One Response to “ETF 2-for-1 Splits – Gimme’ a Break!”

  1. Paul Weisbruch on July 2nd, 2009 6:07 pm

    It has been about 9 months since this article was published, and it is time to readdress this. The AUM in the RevenueShares ETFs has more than tripled to approximately $133 million now, since the publication of this article, and the number of market makers in the ETFs and Authorized Participants has grown at least fivefold. A point that was not mentioned in this article is that ETF companies have an incentive to get market makers and institutional trading desks to work with them, to insure tight spreads, and efficient markets in their ETFs that have accurate pricing in and around NAV. The notional value of an ETF is very important to a market maker when it comes to creation/redemption costs, as it is cheaper for a market maker to create or redeem a $17 ETF than a $35 ETF. Most ETFs can only be created or redeemed in 50,000 share blocks, so it’s much more appealing for the market makers to create/redeem regularly (and cheaper) on lower priced ETFs.

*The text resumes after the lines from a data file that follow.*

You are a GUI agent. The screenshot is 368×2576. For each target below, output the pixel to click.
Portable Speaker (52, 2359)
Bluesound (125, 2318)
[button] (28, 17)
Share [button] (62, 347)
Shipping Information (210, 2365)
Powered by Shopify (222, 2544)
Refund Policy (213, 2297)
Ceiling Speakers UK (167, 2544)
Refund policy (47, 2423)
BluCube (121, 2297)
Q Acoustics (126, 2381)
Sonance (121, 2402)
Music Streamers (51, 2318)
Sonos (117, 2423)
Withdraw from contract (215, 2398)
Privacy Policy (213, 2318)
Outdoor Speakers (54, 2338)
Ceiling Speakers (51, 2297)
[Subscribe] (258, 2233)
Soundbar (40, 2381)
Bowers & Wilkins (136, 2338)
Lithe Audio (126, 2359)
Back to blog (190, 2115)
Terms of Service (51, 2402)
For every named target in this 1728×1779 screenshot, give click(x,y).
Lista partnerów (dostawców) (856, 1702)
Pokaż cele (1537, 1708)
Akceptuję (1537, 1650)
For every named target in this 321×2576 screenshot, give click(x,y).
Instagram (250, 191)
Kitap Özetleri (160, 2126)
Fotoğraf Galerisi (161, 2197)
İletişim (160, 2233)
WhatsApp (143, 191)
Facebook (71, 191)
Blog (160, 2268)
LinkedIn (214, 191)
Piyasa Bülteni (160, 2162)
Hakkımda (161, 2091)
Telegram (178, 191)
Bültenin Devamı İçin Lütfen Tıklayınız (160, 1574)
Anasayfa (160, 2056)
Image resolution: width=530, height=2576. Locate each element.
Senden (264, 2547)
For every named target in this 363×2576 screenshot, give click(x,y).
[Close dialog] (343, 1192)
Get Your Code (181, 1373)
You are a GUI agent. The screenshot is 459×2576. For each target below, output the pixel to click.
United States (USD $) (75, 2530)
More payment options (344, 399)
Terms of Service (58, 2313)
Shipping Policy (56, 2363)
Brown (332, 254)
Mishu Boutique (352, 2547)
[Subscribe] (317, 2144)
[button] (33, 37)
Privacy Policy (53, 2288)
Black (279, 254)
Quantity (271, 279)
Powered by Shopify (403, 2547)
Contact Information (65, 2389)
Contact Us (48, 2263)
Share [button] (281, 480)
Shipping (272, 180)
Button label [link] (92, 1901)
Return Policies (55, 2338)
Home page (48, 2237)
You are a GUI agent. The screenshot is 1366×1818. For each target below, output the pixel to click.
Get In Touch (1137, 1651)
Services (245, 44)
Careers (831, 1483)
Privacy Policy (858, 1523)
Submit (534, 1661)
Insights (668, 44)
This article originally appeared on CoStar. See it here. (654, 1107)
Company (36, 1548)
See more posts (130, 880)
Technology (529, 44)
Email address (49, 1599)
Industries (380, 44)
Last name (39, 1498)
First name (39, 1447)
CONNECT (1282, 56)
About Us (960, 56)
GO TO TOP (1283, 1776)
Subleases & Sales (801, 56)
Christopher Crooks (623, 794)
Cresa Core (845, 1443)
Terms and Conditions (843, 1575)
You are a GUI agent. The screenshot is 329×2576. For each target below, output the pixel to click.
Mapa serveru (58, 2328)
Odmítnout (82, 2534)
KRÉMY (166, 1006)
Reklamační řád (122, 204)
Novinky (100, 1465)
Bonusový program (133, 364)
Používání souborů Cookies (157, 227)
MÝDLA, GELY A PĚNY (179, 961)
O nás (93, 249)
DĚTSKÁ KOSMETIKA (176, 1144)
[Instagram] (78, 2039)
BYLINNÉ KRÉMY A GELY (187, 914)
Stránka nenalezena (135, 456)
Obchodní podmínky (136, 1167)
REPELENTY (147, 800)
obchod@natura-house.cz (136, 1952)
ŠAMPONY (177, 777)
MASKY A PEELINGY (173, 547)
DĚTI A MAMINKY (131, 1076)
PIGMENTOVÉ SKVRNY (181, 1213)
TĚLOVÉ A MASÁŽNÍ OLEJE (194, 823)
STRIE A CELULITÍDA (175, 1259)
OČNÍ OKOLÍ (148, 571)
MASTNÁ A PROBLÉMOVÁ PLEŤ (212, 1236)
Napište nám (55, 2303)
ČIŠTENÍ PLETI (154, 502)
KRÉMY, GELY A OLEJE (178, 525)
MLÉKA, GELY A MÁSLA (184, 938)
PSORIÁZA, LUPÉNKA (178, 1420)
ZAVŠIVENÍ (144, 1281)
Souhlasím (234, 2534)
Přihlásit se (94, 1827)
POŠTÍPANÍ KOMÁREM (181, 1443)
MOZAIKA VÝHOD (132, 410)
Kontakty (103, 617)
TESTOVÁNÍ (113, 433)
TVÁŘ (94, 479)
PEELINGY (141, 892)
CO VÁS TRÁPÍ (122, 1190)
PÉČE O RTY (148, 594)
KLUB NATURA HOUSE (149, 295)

This encourages more institutional activity, tighter spreads, more active market makers pricing the underlying index baskets and trading the ETFs accordingly, etc etc. So the 2 for 1 split back in October in 2008 has been nothing but a success, for the ETF company, the investors, and the institutional trading desks that are involved in these products.

    As for the notion of ADVT, as an ETF company, the volume isn’t so important to the issuer as is “what side” the volume is on. If 100% of your daily volume is new buyers in your ETFs, then that is good for the long term viability of the fund company. If you have a lot of volume and it is half buyers, half sellers, or worse, more sellers than buyers, that does not benefit the ETF company, and is largely just noise. Does a lot of volume lead to tight bid/ask spreads and efficient pricing? Yes it does. But average daily trading volume is only part of the overall story. Thank you.